**Reading text:**
===

- Joe Wong, ADA Carbon Solutions

Chlorinated solvents and petroleum are often two of the most difficult types of contaminants to achieve closure. A major reason for this difficulty is that many amendments don’t have the persistence required to be effective for contaminants sorbed to soil. This means a single application is never enough to deal with the known contaminants—much less the “dark matter” in the soil matrix. That’s why it’s exciting to see activated carbon gain traction—it’s highly persistent, injectable, and is well suited for addressing the expected contaminant mass and any matrix back diffusion. In this blog post, I’ll cover the basics you need to know about using activated carbon on your remediation projects.

Want to dive a little deeper? Register for next week’s webinar, Colloidal Activated Carbons for Hard-to-Treat Contaminants. Cascade’s Vice President of Technology, Eliot Cooper, and I will go into more depth about the use of activated carbon, and answer your questions during the Q&A.

REGISTER >>

 

What is Activated Carbon?

Activated carbon is a class of adsorbent materials that is used in many industrial applications for control of organic, inorganic and heavy metal contaminants. Unlike crystalline carbons, such as diamond, graphite and fullerenes, activated carbon structures have irregular carbon structural arrangements. This amorphous character creates the activated carbon’s unique pore structure, surface and surface area features. These features add to the material’s capability to selectively adsorb and sequester a variety of molecules in a myriad of gas-phase, liquid-phase, structural and functional applications. 

 

How is Activated Carbon Manufactured?

Activated carbon can be produced from a variety of carbonaceous raw materials, including coal (bituminous, sub-bituminous and lignite), lignocellulose (sawdust, nut shells, lignin, pits, etc.), peat, plastics, resins, and petroleum residue. These raw materials are heat treated in the presence of steam and/or other chemical reactants. Heat treatment equipment ranging from rotary kilns, multi-hearth furnaces, fluid bed reactors and batch ovens are used with a variety of temperature, residence time and gas conditions to achieve desired activated carbon properties.

===

**Data shown:**
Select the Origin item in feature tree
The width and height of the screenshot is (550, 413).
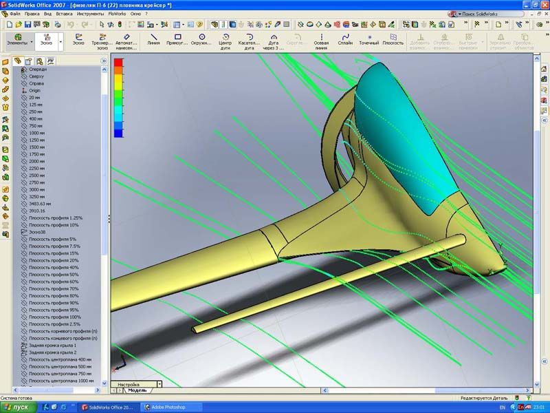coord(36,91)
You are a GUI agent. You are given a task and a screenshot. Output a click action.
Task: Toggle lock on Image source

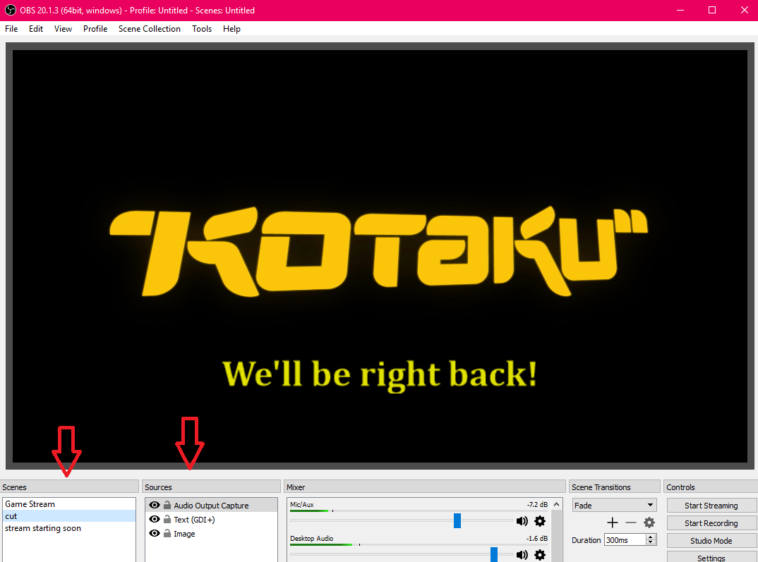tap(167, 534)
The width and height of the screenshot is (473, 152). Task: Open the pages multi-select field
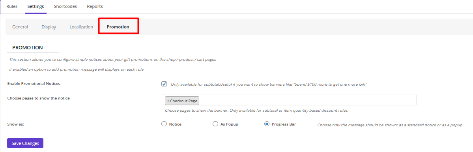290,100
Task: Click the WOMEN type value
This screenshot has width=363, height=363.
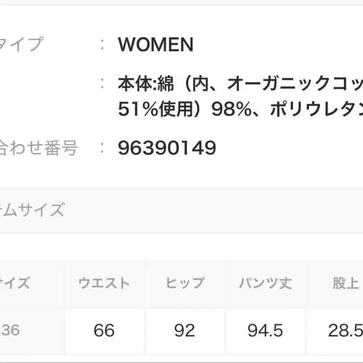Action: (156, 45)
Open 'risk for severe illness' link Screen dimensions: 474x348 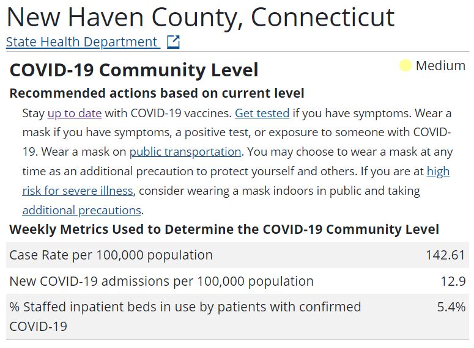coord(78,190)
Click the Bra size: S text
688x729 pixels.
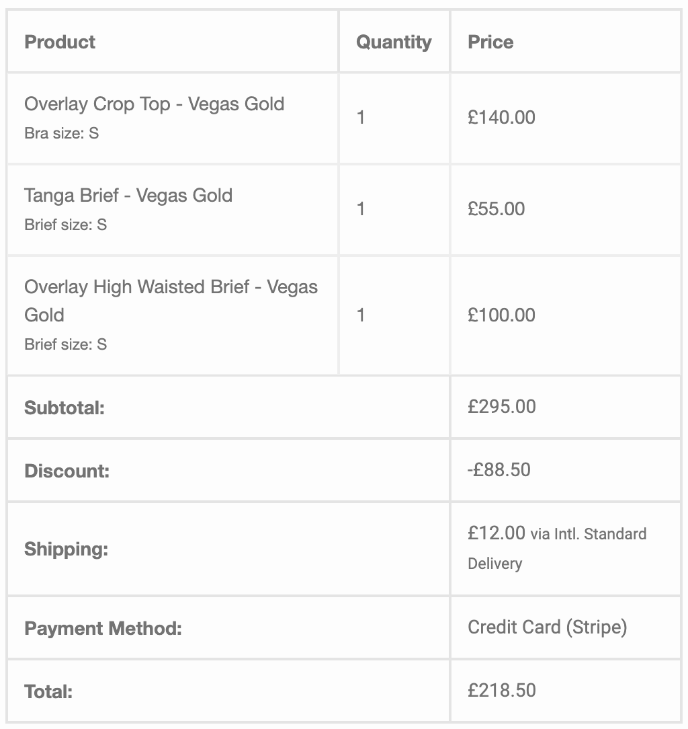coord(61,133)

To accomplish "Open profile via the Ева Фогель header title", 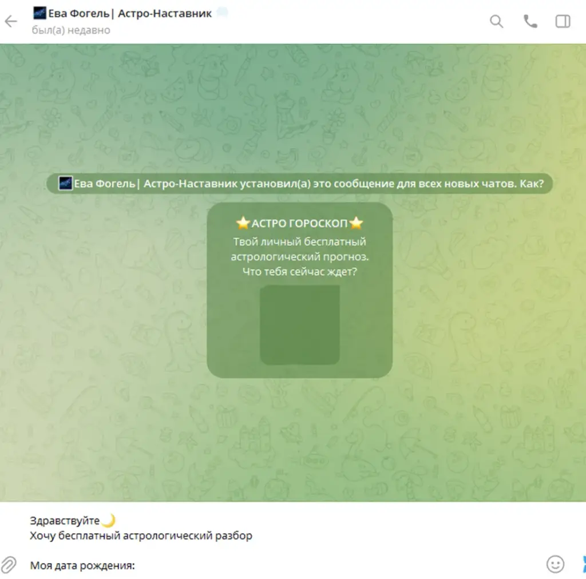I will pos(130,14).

===

**Aim of the exercise:** In the activated carbon post, how do activated carbon structures differ from crystalline carbons such as diamond and graphite?

**Problem solution:** Activated carbon structures have irregular carbon structural arrangements.